**What the exercise asks:** Copy every one of the following rows word for word.

**Information provided:**
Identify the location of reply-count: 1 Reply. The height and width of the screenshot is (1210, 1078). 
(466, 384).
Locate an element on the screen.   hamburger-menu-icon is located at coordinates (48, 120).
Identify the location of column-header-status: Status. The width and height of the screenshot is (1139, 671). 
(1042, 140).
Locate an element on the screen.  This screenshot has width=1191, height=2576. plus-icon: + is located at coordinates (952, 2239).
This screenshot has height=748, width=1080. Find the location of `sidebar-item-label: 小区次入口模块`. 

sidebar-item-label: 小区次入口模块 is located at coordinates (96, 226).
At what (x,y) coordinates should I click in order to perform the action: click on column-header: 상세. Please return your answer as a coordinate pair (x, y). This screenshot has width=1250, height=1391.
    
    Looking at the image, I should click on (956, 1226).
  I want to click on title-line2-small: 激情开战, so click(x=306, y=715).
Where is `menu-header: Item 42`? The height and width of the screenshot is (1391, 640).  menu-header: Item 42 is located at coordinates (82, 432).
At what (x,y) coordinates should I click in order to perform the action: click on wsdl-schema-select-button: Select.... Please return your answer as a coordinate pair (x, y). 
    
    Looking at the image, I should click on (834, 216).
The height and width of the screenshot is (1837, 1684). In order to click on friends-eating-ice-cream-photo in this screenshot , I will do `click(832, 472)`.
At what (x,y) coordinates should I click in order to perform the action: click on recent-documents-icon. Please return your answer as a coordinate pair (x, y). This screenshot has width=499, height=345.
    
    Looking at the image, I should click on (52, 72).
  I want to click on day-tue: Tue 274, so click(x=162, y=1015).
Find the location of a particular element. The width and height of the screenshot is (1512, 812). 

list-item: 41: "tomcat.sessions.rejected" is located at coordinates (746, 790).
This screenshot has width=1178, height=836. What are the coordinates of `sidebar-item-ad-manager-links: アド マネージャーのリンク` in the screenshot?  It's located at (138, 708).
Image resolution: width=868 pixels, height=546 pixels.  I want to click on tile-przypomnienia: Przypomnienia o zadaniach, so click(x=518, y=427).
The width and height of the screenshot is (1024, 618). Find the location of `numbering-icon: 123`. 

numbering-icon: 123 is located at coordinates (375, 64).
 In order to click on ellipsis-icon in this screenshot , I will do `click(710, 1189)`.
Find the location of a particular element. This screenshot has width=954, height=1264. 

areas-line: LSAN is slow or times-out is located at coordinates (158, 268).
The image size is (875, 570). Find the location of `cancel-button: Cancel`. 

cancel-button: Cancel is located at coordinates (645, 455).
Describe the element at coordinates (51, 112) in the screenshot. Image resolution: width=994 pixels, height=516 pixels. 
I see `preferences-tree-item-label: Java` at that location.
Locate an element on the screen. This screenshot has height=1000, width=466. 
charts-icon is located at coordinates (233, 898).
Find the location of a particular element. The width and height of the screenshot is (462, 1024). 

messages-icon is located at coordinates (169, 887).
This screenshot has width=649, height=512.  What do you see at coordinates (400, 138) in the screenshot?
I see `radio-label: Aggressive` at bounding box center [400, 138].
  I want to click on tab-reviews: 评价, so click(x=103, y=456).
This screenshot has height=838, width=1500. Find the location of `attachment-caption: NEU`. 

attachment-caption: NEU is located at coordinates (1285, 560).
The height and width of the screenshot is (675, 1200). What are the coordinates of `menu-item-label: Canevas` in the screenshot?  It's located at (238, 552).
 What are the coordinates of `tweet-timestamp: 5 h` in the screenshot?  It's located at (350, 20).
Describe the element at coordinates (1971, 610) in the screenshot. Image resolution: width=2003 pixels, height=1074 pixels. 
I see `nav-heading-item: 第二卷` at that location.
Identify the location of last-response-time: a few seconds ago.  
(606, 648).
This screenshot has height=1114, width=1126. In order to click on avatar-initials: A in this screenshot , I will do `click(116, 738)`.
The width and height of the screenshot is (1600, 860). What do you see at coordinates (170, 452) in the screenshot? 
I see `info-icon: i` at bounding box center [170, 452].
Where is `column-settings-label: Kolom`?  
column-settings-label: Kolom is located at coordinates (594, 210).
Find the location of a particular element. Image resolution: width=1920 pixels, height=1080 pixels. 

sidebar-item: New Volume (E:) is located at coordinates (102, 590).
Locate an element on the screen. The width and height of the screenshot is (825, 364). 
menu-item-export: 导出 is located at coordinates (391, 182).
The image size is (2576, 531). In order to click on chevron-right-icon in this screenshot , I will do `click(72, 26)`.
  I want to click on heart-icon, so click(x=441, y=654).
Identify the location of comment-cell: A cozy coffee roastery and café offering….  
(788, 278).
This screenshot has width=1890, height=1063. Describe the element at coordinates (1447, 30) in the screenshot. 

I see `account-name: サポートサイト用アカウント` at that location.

**Task solution:**
Identify the location of reply-count: 1 Reply. The height and width of the screenshot is (1210, 1078). 
(466, 384).
Locate an element on the screen.   hamburger-menu-icon is located at coordinates (48, 120).
Identify the location of column-header-status: Status. The width and height of the screenshot is (1139, 671). 
(1042, 140).
Locate an element on the screen.  This screenshot has width=1191, height=2576. plus-icon: + is located at coordinates (952, 2239).
This screenshot has height=748, width=1080. Find the location of `sidebar-item-label: 小区次入口模块`. 

sidebar-item-label: 小区次入口模块 is located at coordinates (96, 226).
At what (x,y) coordinates should I click in order to perform the action: click on column-header: 상세. Please return your answer as a coordinate pair (x, y). This screenshot has width=1250, height=1391.
    
    Looking at the image, I should click on (956, 1226).
  I want to click on title-line2-small: 激情开战, so click(x=306, y=715).
Where is `menu-header: Item 42`? The height and width of the screenshot is (1391, 640).  menu-header: Item 42 is located at coordinates (82, 432).
At what (x,y) coordinates should I click in order to perform the action: click on wsdl-schema-select-button: Select.... Please return your answer as a coordinate pair (x, y). 
    
    Looking at the image, I should click on (834, 216).
The height and width of the screenshot is (1837, 1684). In order to click on friends-eating-ice-cream-photo in this screenshot , I will do `click(832, 472)`.
At what (x,y) coordinates should I click in order to perform the action: click on recent-documents-icon. Please return your answer as a coordinate pair (x, y). This screenshot has width=499, height=345.
    
    Looking at the image, I should click on (52, 72).
  I want to click on day-tue: Tue 274, so click(x=162, y=1015).
Find the location of a particular element. The width and height of the screenshot is (1512, 812). 

list-item: 41: "tomcat.sessions.rejected" is located at coordinates (746, 790).
This screenshot has width=1178, height=836. What are the coordinates of `sidebar-item-ad-manager-links: アド マネージャーのリンク` in the screenshot?  It's located at (138, 708).
Image resolution: width=868 pixels, height=546 pixels.  I want to click on tile-przypomnienia: Przypomnienia o zadaniach, so click(x=518, y=427).
The width and height of the screenshot is (1024, 618). Find the location of `numbering-icon: 123`. 

numbering-icon: 123 is located at coordinates (375, 64).
 In order to click on ellipsis-icon in this screenshot , I will do `click(710, 1189)`.
Find the location of a particular element. This screenshot has width=954, height=1264. 

areas-line: LSAN is slow or times-out is located at coordinates (158, 268).
The image size is (875, 570). Find the location of `cancel-button: Cancel`. 

cancel-button: Cancel is located at coordinates (645, 455).
Describe the element at coordinates (51, 112) in the screenshot. Image resolution: width=994 pixels, height=516 pixels. 
I see `preferences-tree-item-label: Java` at that location.
Locate an element on the screen. This screenshot has height=1000, width=466. 
charts-icon is located at coordinates (233, 898).
Find the location of a particular element. The width and height of the screenshot is (462, 1024). 

messages-icon is located at coordinates (169, 887).
This screenshot has width=649, height=512.  What do you see at coordinates (400, 138) in the screenshot?
I see `radio-label: Aggressive` at bounding box center [400, 138].
  I want to click on tab-reviews: 评价, so click(x=103, y=456).
This screenshot has height=838, width=1500. Find the location of `attachment-caption: NEU`. 

attachment-caption: NEU is located at coordinates (1285, 560).
The height and width of the screenshot is (675, 1200). What are the coordinates of `menu-item-label: Canevas` in the screenshot?  It's located at (238, 552).
 What are the coordinates of `tweet-timestamp: 5 h` in the screenshot?  It's located at (350, 20).
Describe the element at coordinates (1971, 610) in the screenshot. Image resolution: width=2003 pixels, height=1074 pixels. 
I see `nav-heading-item: 第二卷` at that location.
Identify the location of last-response-time: a few seconds ago.  
(606, 648).
This screenshot has height=1114, width=1126. In order to click on avatar-initials: A in this screenshot , I will do `click(116, 738)`.
The width and height of the screenshot is (1600, 860). What do you see at coordinates (170, 452) in the screenshot? 
I see `info-icon: i` at bounding box center [170, 452].
Where is `column-settings-label: Kolom`?  
column-settings-label: Kolom is located at coordinates (594, 210).
Find the location of a particular element. Image resolution: width=1920 pixels, height=1080 pixels. 

sidebar-item: New Volume (E:) is located at coordinates (102, 590).
Locate an element on the screen. The width and height of the screenshot is (825, 364). 
menu-item-export: 导出 is located at coordinates (391, 182).
The image size is (2576, 531). In order to click on chevron-right-icon in this screenshot , I will do `click(72, 26)`.
  I want to click on heart-icon, so click(x=441, y=654).
Identify the location of comment-cell: A cozy coffee roastery and café offering….  
(788, 278).
This screenshot has width=1890, height=1063. Describe the element at coordinates (1447, 30) in the screenshot. 

I see `account-name: サポートサイト用アカウント` at that location.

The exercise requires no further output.